Наше время не утрачивает интереса к Канту. Так, все более отчетливая ориентация философской и политической мысли на общечеловеческие ценности обусловливает повышенный интерес к кантовской философии, ядром гуманистического содержания которой является учение о категорическом императиве. И этот интерес оправдан. Трудно найти в истории философии попытку выработки общечеловеческих оснований нравственного поведения, столь же обстоятельную и в такой же степени стремящуюся интегрировать идеи долга, свободы и человеческого достоинства, как кантовское учение.
Уже два столетия не умолкает спор о справедливости упреков Канту в формализме обоснования этики и даже – в антигуманно-сти его следствий. Представляется, что предмет спора существует и связан он с одним принципиально существенным различием, проводимым самим Кантом, на которое исследователи и последователи не всегда обращают внимание, а если и обращают, то не придают ему должного значения. Речь идет о формулировках собственно категорического императива – «поступай только согласно такой максиме, руководствуясь которой ты в то же время можешь пожелать, чтобы она стала всеобщим законом» и практического императива – «поступай так, чтобы ты всегда относился к человечеству и в своем лице и в лице всякого другого так же, как к цели и никогда не относился бы к нему только как к средству»[73]
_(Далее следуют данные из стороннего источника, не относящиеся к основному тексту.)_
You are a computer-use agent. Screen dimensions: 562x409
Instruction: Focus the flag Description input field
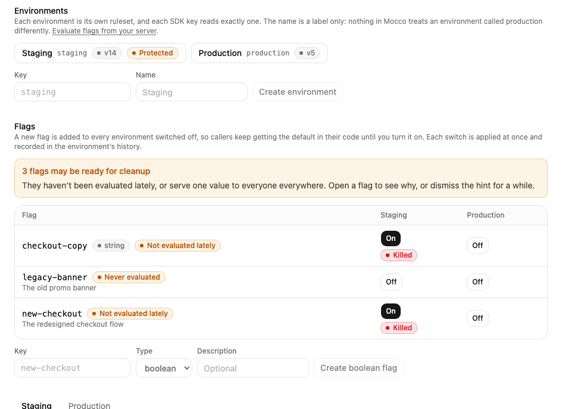coord(252,368)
. Очень часто эти формулировки рассматриваются как тождественные, как выражения одного и того же принципа. Такой подход неадекватен не только мысли самого Канта, не только ведет к теоретическим противоречиям, но и чреват далеко идущими практическими следствиями антигуманного, впрямую – самозванческого характера.Сам Кант, на первый взгляд, дает основания такого сближения и даже отождествления формулировок. В «Основаниях метафизики нравственности» он дает, практически в одном последовательном ряду, формулировки не только категорического и практического императивов, но и всеобщего императива долга – «поступай так, как если бы максима твоего поступка посредством твоей воли должна была бы стать всеобщим законом природы»; принципа автономии воли – «выбирать только так, чтобы максимы, определяющие наш выбор, в то же время содержались в нашем волении как всеобщий закон»; основного закона чистого практического разума – «поступай так, чтобы максима твоей воли могла в то же время иметь силу всеобщего законодательства»[74]
. Эти формулировки, в отличие от практического императива, действительно, могут рассматриваться как уточнение и развитие содержания категорического императива. Концептуальное и даже лексическое отличие практического императива от этого ряда формулировок бросается в глаза.